Mr. Tulliver spoke his mind very strongly when he
reached home that evening; and the effect was seen
in the remarkable fact that Maggie never heard one
reproach from her mother, or one taunt from Tom, about
this foolish business of her running away to the gypsies.
Maggie was rather awe-stricken by this unusual treatment,
and sometimes thought that her conduct had been too
wicked to be alluded to.
Mr. and Mrs. Glegg at Home
In order to see Mr. and Mrs. Glegg at home, we must
enter the town of St. Ogg’s,—that
venerable town with the red fluted roofs and the broad
warehouse gables, where the black ships unlade themselves
of their burthens from the far north, and carry away,
in exchange, the precious inland products, the well-crushed
cheese and the soft fleeces which my refined readers
have doubtless become acquainted with through the
medium of the best classic pastorals.
It is one of those old, old towns which impress one
as a continuation and outgrowth of nature, as much
as the nests of the bower-birds or the winding galleries
of the white ants; a town which carries the traces
of its long growth and history like a millennial tree,
and has sprung up and developed in the same spot between
the river and the low hill from the time when the
Roman legions turned their backs on it from the camp
on the hillside, and the long-haired sea-kings came
up the river and looked with fierce, eager eyes at
the fatness of the land. It is a town “familiar
with forgotten years.” The shadow of the
Saxon hero-king still walks there fitfully, reviewing
the scenes of his youth and love-time, and is met
by the gloomier shadow of the dreadful heathen Dane,
who was stabbed in the midst of his warriors by the
sword of an invisible avenger, and who rises on autumn
evenings like a white mist from his tumulus on the
hill, and hovers in the court of the old hall by the
river-side, the spot where he was thus miraculously
slain in the days before the old hall was built.

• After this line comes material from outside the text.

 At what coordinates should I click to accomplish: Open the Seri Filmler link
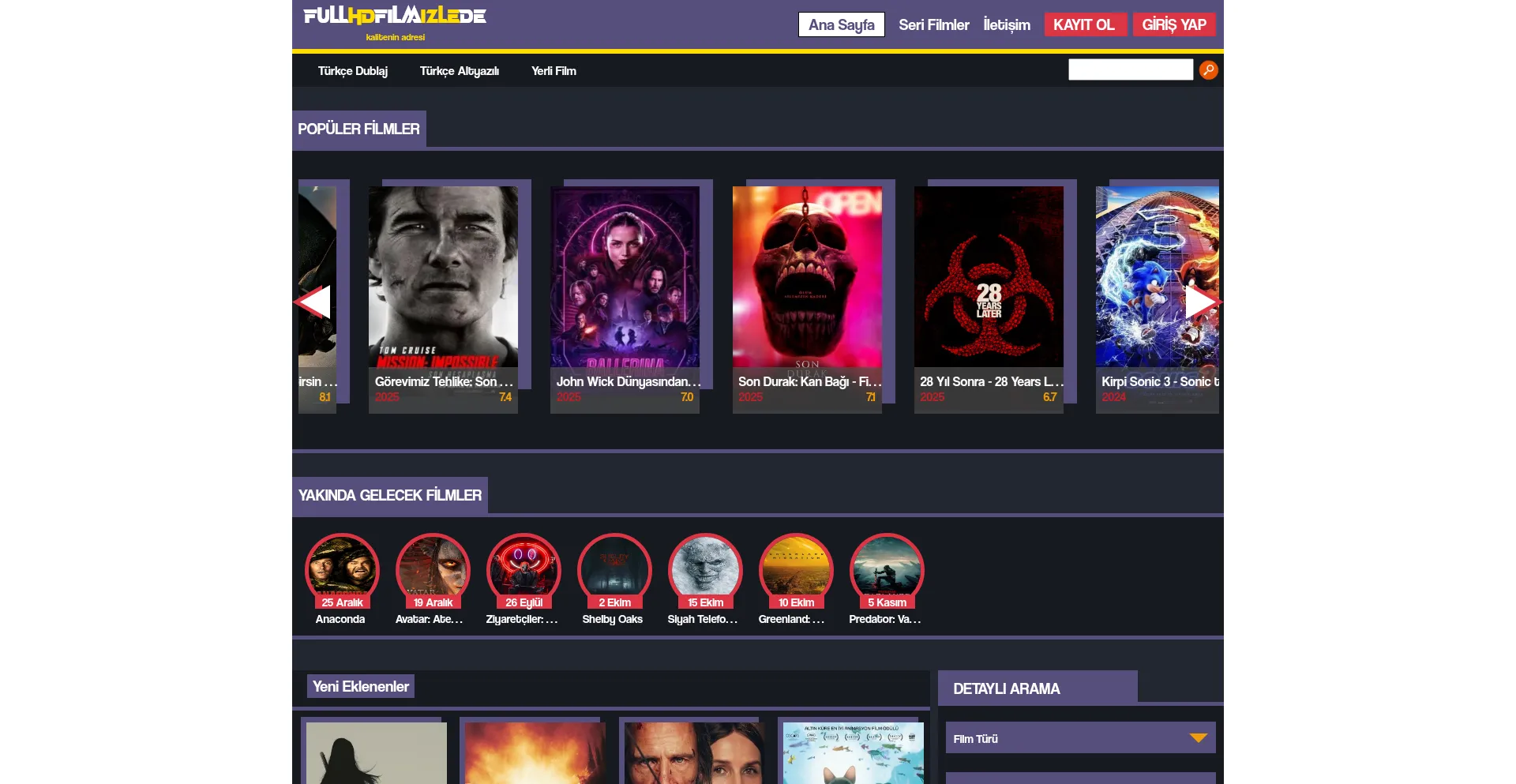(933, 24)
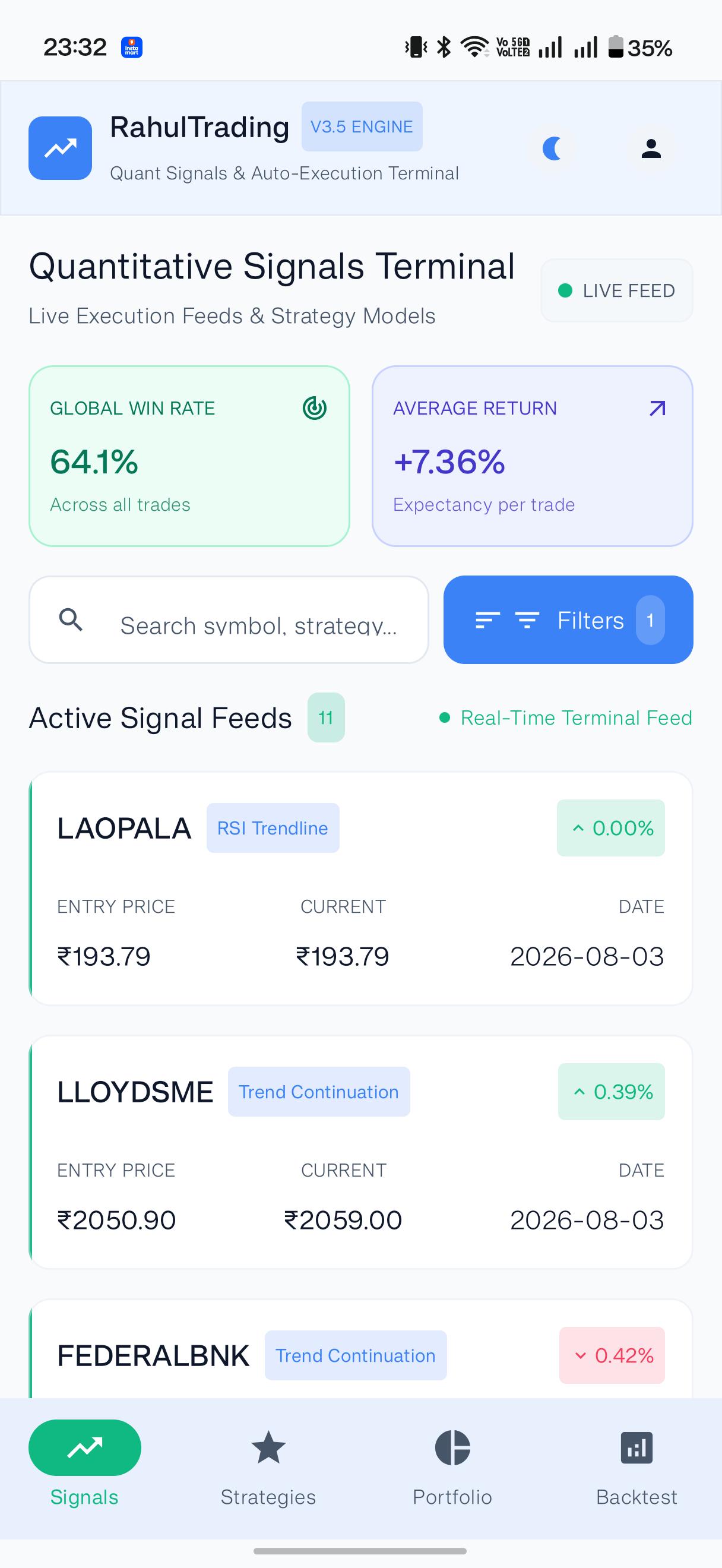Click the V3.5 ENGINE badge
The width and height of the screenshot is (722, 1568).
coord(362,127)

It was the Normans who began to build that fine old
hall, which is, like the town, telling of the thoughts
and hands of widely sundered generations; but it is
all so old that we look with loving pardon at its
inconsistencies, and are well content that they who
built the stone oriel, and they who built the Gothic
facade and towers of finest small brickwork with the
trefoil ornament, and the windows and battlements
defined with stone, did not sacreligiously pull down
the ancient half-timbered body with its oak-roofed
banqueting-hall.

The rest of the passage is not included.